A revised ordinance would require Long Branch residents within the city's newly expanded flood zone to rebuild their homes two feet above the base flood elevation.
Long Branch Code Enforcement Officer Kevin Hayes explained the revised flood prevention ordinance during Thursday night's council meeting and said raising the requirement to two feet was the best option for the city.
"We are recommending requiring homes in the special flood hazard zone to be rebuilt at two feet above the base flood elevation," Hayes said. "We thought two feet was a really smart way to do it."
The city's current flood prevention ordinance requires homes to be built at the base flood elevation.
Hayes said the city needs to review and adopt FEMA's recently released Advisory Base Flood Elevation (ABFE) maps and incorporate them into the ordinance to get mitigation funds from FEMA.
Although the data used in the storm does not include any relating to Sandy, officials say it best represents the type of flood protection needed during similar storms that have a one percent chance of occurring each year.
"These were on the books, ready to move forward anyway," Hayes said. "They are still doing a lot more studies, and we anticipate the maps to be changed down the road at some point in time."
The ABFEs are the result of an analysis of past storms, changing and more detailed topography, and weather’s impact on 1,800 miles of coastal, tidal zones.
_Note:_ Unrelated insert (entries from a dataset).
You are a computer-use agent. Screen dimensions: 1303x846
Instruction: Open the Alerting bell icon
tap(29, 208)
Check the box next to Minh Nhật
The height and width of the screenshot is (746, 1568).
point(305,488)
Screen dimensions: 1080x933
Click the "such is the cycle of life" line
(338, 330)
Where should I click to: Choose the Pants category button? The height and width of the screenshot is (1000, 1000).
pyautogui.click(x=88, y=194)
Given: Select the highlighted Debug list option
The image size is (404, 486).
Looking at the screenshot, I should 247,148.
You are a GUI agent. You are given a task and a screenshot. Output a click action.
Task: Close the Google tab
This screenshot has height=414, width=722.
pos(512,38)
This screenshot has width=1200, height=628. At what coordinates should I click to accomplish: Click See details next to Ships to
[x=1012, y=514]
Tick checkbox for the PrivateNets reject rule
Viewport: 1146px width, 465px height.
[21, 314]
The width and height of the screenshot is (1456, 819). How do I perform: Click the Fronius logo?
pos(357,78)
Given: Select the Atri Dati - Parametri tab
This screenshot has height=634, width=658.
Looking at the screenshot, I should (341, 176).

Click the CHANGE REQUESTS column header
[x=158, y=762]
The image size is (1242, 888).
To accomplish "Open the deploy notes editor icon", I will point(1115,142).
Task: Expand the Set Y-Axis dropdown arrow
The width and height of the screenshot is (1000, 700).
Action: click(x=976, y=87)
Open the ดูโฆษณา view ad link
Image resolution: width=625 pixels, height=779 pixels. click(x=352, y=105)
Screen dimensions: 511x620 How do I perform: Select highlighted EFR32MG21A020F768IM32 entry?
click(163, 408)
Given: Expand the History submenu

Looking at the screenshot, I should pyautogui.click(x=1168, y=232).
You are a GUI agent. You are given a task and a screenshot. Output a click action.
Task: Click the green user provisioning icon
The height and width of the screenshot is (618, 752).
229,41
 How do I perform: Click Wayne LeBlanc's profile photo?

The mapping includes three different zones. V Zones are high hazard zones that would be impacted by ocean waves during a one percent storm, like homes along the ocean. A Zones are also high hazard zones, but would only have expectation of significant damage during one percent chance storms. The final zone is the X Zone, which present moderate hazard.
Long Branch Construction Official Stan Midose said the city's 100-year flood plain expanded southward from Atlantic Avenue toward Joline Avenue.
"It's expanded quite a bit," Midose said.
"People in an X zone, may now find themselves in an A zone in the area north of Joline Avenue," Hayes added.
Hayes said it would cost a homeowner whose home is 4 feet below the base flood elevation $9,500 per year for flood insurance after new costs come out next year. A homeowner whose house is at base flood elevation would have to pay $1,410 a year for flood insurance and a person whose home is 3 feet above the flood plain would pay $427 per year.
Hayes said raising a home two feet above the base elevation would still be a 66 percent savings for homeowners and would be a little cheaper than raising them up another foot and will keep more homes throughout the city's flood zone in compliance.
Any home or commercial business in the FEMA's new flood plain will be required to get flood insurance, even those not affected by Hurricane Sandy.
Midose said the new average base flood elevation for homes within the hazards is about nine feet, but is closer to 11 feet for many homes in North Long Branch.
Hayes said when it comes to raising your house to the new flood elevation levels, homeowners with flood insurance can apply for Increased Cost of Compliance funding, which can provide up to $30,000. Homeowners who suffered flooding from Sandy and don’t have flood insurance aren’t eligible.
Residents can also apply for mitigation grants to raise their homes, Long Branch Police Sgt. Charles Shirley said.
Midose said homes that were "substantially damaged" by Hurricane Sandy must be raised two feet above the base flood elevation, according to the revised ordinance.
"If your house is damaged to the point where to repair it back to it's pre-storm condition exceeds 50 percent of the market value of the structure, you're substantially damaged," Midose said.
Midose said a resident could also demolish their home and rebuild it to make it comply with the ordinance.
He said he has looked at several homes damaged by Hurricane Sandy and said nine are considered substantially damaged.
"Basically, the building is a shell that needs to be rebuilt," he said.
The flood prevention ordinance could be introduced at the first Long Branch Council meeting of 2013.